BEGIN PROVIDED MATERIAL

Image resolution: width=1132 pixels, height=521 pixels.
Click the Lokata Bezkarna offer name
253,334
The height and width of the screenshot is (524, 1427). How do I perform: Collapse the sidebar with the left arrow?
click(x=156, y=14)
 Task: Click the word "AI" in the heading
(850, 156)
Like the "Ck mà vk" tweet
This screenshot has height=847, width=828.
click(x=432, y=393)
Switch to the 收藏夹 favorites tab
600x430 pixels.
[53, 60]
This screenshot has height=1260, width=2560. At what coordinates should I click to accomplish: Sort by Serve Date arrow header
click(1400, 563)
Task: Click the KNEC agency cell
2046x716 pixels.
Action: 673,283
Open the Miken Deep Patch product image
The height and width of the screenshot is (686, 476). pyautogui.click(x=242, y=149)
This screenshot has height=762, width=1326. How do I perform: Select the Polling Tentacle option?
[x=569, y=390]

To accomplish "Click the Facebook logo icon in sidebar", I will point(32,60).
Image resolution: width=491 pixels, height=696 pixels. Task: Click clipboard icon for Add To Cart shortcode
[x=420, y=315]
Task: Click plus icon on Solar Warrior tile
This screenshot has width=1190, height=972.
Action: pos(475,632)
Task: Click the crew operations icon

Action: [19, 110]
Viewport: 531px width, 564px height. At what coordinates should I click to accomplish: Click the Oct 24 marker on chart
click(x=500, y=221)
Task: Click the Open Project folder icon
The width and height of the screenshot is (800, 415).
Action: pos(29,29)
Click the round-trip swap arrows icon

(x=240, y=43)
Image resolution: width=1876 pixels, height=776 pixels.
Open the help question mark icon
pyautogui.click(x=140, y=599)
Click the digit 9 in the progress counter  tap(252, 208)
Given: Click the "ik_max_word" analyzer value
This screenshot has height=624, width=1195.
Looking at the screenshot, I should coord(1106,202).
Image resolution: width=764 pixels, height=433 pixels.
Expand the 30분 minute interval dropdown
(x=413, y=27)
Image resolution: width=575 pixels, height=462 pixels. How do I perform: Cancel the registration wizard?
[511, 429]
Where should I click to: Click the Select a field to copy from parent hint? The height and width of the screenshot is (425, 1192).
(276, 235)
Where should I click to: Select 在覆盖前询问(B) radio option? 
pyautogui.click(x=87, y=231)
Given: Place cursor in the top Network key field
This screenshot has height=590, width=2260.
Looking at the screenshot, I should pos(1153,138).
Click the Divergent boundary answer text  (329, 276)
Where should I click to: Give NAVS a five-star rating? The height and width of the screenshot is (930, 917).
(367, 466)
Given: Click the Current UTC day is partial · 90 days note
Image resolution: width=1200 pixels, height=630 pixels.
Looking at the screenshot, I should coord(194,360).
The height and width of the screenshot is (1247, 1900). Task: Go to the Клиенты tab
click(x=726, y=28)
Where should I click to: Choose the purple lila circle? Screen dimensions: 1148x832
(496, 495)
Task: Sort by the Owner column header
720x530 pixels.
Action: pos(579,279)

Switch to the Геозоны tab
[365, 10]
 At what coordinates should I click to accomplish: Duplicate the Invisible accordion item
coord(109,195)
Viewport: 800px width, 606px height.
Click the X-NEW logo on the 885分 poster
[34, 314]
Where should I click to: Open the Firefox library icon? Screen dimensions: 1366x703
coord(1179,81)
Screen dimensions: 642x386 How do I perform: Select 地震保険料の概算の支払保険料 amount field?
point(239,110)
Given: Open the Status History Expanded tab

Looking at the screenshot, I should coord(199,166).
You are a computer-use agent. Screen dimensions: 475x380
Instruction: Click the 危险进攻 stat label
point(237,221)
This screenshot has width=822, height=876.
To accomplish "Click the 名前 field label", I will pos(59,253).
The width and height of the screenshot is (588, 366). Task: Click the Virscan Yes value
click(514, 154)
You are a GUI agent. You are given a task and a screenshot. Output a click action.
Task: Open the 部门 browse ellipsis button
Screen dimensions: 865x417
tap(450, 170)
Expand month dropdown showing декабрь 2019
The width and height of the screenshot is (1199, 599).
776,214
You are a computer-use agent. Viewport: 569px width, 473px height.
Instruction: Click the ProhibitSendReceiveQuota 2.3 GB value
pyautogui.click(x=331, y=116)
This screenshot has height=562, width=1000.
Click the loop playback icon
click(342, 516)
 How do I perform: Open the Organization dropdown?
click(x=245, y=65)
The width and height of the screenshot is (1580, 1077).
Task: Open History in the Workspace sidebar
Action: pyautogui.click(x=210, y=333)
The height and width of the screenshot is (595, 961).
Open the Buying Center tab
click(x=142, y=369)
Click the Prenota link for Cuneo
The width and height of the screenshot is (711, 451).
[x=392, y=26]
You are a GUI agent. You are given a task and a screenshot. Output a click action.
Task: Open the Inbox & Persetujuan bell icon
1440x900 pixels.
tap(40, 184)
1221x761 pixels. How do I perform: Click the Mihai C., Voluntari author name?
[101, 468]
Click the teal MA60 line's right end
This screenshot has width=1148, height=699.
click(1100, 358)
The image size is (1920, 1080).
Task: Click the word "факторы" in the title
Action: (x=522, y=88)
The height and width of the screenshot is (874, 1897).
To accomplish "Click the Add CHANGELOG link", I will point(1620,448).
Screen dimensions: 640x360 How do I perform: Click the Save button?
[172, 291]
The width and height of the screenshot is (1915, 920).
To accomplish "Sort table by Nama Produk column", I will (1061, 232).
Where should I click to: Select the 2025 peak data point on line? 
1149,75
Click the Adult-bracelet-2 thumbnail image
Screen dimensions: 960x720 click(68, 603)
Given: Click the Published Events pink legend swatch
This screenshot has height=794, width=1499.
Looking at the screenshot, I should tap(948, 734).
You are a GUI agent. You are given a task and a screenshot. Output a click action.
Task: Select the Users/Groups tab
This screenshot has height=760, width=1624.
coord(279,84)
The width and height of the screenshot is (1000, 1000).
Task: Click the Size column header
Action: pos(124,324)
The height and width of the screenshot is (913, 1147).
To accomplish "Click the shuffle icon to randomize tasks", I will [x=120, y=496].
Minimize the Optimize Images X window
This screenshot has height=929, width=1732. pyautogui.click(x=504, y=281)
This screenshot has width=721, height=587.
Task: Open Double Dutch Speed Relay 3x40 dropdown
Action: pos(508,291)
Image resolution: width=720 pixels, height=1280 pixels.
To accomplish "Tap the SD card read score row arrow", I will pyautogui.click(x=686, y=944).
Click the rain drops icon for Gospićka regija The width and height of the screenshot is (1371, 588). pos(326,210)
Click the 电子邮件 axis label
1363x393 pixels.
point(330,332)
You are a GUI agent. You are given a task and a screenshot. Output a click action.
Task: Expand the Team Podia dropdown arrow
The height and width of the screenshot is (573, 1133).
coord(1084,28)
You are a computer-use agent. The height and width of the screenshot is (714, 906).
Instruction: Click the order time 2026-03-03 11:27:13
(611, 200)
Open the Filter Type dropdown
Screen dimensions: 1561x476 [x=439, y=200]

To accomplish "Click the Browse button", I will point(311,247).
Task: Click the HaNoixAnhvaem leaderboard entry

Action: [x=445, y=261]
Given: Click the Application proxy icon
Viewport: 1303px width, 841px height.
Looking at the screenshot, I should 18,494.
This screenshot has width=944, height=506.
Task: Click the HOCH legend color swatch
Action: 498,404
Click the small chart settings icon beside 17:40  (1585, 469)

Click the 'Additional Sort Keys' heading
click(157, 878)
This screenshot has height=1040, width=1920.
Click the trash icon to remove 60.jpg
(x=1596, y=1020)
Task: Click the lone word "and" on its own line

END PROVIDED MATERIAL

Your answer must be the lines from the first line of the entries above through the line that contains "Image resolution: width=1876", written out exactly.

Image resolution: width=1132 pixels, height=521 pixels.
Click the Lokata Bezkarna offer name
253,334
The height and width of the screenshot is (524, 1427). How do I perform: Collapse the sidebar with the left arrow?
click(x=156, y=14)
 Task: Click the word "AI" in the heading
(850, 156)
Like the "Ck mà vk" tweet
This screenshot has height=847, width=828.
click(x=432, y=393)
Switch to the 收藏夹 favorites tab
600x430 pixels.
[53, 60]
This screenshot has height=1260, width=2560. At what coordinates should I click to accomplish: Sort by Serve Date arrow header
click(1400, 563)
Task: Click the KNEC agency cell
2046x716 pixels.
Action: 673,283
Open the Miken Deep Patch product image
The height and width of the screenshot is (686, 476). pyautogui.click(x=242, y=149)
This screenshot has height=762, width=1326. How do I perform: Select the Polling Tentacle option?
[x=569, y=390]

To accomplish "Click the Facebook logo icon in sidebar", I will point(32,60).
Image resolution: width=491 pixels, height=696 pixels. Task: Click clipboard icon for Add To Cart shortcode
[x=420, y=315]
Task: Click plus icon on Solar Warrior tile
This screenshot has width=1190, height=972.
Action: pos(475,632)
Task: Click the crew operations icon

Action: [19, 110]
Viewport: 531px width, 564px height. At what coordinates should I click to accomplish: Click the Oct 24 marker on chart
click(x=500, y=221)
Task: Click the Open Project folder icon
The width and height of the screenshot is (800, 415).
Action: pos(29,29)
Click the round-trip swap arrows icon

(x=240, y=43)
Image resolution: width=1876 pixels, height=776 pixels.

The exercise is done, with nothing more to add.